Ouvi o celular de Kath tocar e presto atenção em sua conversa. Era Kyle, pois ela falava “amor” e ria a todo momento.
— Eu não posso hoje, Kyle, desculpa mas minha amiga precisa de mim — ouvi Kath falar. — Eu não sei o que ela tem, mas sei que ela não está nada bem.
Virei para o outro lado e fechei os olhos, dormi em seguida, sem querer.
— Onde você vai? — Kath perguntou assim que me viu descer as escadas.
— Eu... eu não sei. Só vou sair — disse pegando as chaves do carro e de casa em cima do balcão.
— Quer que eu vá com você?
— Não, não precisa. De verdade — balanço a cabeça. — Volto mais tarde.
Kath assentiu e eu sai em direção ao meu carro e entrei no mesmo. Eu queria apenas pisar no acelerador e dirigir para um lugar longe, tentar simplesmente, deixar e esquecer a vida que eu levo nessa cidade. Queria simplesmente, sumir...

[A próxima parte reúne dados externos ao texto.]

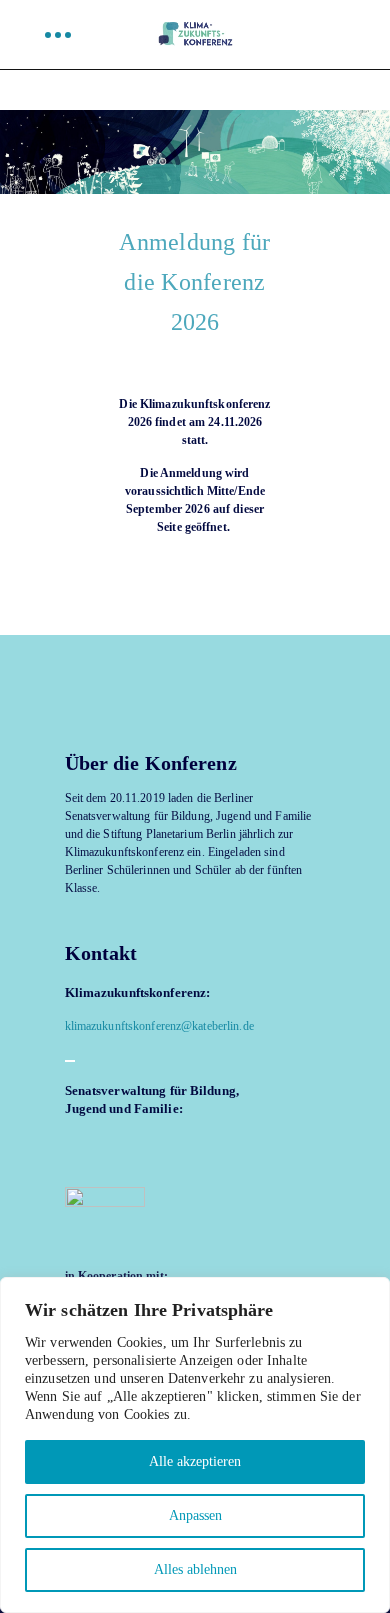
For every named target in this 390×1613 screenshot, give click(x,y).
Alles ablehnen (195, 1569)
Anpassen (195, 1515)
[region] (195, 1445)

Dirigi sem rumo pela cidade e acabei parando em frente a um parque abandonado. Quando abri a porta para sair do carro, alguns pingos de chuva chocaram-se contra a lataria do meu carro e eu entro novamente, prestando atenção na chuva que caia no vidro.
Meu celular vibrou no banco ao meu lado, avisando-me que uma mensagem do Matt acabara de chegar. Nela, Matt dizia que estava preocupado comigo, pois soubera da briga da noite passada e que Kath havia ligado para ele dizendo que eu saí e que estava com medo de que eu fizesse algo imprudente. Mas, dizia também que, eu poderia ligar para ele, não importando-se com a hora que fosse, mas que ele estaria ali comigo.
Mordi o lábio inferior, deixando escapar um sincero sorriso no canto de meus lábios, o primeiro, na verdade.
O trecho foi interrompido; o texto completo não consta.